不動産を誰に相続させるのかを家族間で話しておく
まず、所有している不動産を誰に相続させるのかという問題について掘り下げていきましょう。
不動産賃貸借契約において、貸主が死亡しても賃貸借契約自体は当然終了しません。賃貸借契約の貸主としての地位も、相続人である配偶者や子どもに引き継がれます。
例えば貸主が亡くなり、相続人がその妻と子が2人である場合、相続人の地位は遺産分割協議が終了するまでは、法定相続分に応じて相続することになります。
すなわち、妻が2分の1、子がそれぞれ4分の1の割合です。
お金や土地ではなく、「貸主の地位」を相続するというのは目に見えるものではないので、イメージがしにくいかもしれませんが、貸主の地位という状態を相続人が貸主の地位を共有することになるのです。
同様に、オーナーが所有している物件についても遺産分割協議が終了するまでは、それぞれの法定相続分に応じて共有することになります。
したがって、賃貸契約している不動産は、誰に相続させるかを生前にはっきり決めておく必要があります。
賃料の支払先が亡くなった貸主名義の銀行口座である場合は、支払先の変更手続きなどを行わなくてはならないという点以外は、賃借人との間で困ることは特にありません。
面倒なのは、不動産が共有である場合、賃貸借契約を解除したり、賃料の増減額を行ったりするときは、逐一共有者である相続人間で協議を行わなくてはなりません。
また、家賃の受け取り、物件の管理を誰が行うのかを、相続人の間で決めなくてはなりません。
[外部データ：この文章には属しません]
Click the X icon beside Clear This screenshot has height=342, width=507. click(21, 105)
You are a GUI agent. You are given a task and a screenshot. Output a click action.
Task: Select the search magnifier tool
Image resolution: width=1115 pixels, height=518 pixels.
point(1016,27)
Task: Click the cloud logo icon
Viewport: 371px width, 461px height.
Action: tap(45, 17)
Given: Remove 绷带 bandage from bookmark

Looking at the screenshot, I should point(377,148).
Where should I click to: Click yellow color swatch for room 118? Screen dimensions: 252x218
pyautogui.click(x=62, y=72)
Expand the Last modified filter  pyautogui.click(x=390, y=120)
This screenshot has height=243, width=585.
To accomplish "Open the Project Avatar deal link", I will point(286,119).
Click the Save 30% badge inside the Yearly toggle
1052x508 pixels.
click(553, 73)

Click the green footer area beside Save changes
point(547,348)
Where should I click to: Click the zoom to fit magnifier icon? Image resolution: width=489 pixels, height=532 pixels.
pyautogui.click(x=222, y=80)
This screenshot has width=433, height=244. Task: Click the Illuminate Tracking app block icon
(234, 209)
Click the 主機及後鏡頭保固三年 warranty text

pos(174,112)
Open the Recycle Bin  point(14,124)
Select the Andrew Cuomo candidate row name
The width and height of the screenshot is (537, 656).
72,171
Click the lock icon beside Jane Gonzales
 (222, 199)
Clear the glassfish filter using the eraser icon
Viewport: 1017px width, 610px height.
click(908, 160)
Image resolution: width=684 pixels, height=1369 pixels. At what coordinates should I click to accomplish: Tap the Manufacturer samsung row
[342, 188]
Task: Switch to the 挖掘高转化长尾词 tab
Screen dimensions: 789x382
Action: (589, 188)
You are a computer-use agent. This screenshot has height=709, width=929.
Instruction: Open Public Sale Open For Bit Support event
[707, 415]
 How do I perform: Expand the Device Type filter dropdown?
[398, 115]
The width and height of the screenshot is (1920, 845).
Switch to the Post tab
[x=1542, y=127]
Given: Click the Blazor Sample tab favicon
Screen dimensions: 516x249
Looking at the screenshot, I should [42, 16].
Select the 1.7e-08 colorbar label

これもまたトラブルの火種になります。
そうでなくとも、相続は「争続」という字があてられるように、相続によって家族の関係が悪化するケースが多いものです。
このような事態を回避するためにも、オーナーとしては生前から賃貸物件は誰に引き継がせるかを、家族間で話してから遺言書を作成するという「終活」を行うべきでしょう。
遺言書の内容については、基本的にはオーナーの自由です。しかしながら配偶者、息子、娘といるような場合、「全財産を息子に相続させる」という遺言書を作成してしまうと、配偶者と娘の遺産に対する最低限の権利である「遺留分(いりゅうぶん)」を侵害していると法的にみなされます。
息子が相続する不動産に対しては、配偶者と娘それぞれが不動産の遺留分に応じた割合の持分を取得することがあるので、不動産を相続する息子以外の相続人それぞれの遺留分に配慮する必要があります。
遺言書の書き方は複雑で、法律が求める要件を満たしていないと無効になってしまいます。このため、専門家に相談し、相続人それぞれの合意のもと公証役場で公正証書の方式で作成することをおすすめします。
一方、相続対策として、賃貸経営の事業を法人化するという方法もあります。
賃貸経営の事業を法人化すると、所得税や相続税の節税が期待できるといわれています。しかし、法人設立や運営にコストがかかるというデメリットもあります。
法人化のメリット・デメリットについては、実際の賃貸経営の規模によっても異なってきます。税理士の先生などに相談した上で検討するべきでしょう。
相続前には不動産契約書の確認を
遺言書を作成した後、オーナーは現在の賃貸借契約書がきちんとそろっているかを確認しましょう。
特に契約期間が長い借地契約でよく見られることですが、そもそもの賃貸借契約が古い場合、契約書がきちんと保管されていないこともあります。
また、当時の賃貸借契約書と違い、いつの間にか賃料額が変わっているということがあると、その経緯を知らない相続人は、何がどうなっているのか分からないという例が多くあります。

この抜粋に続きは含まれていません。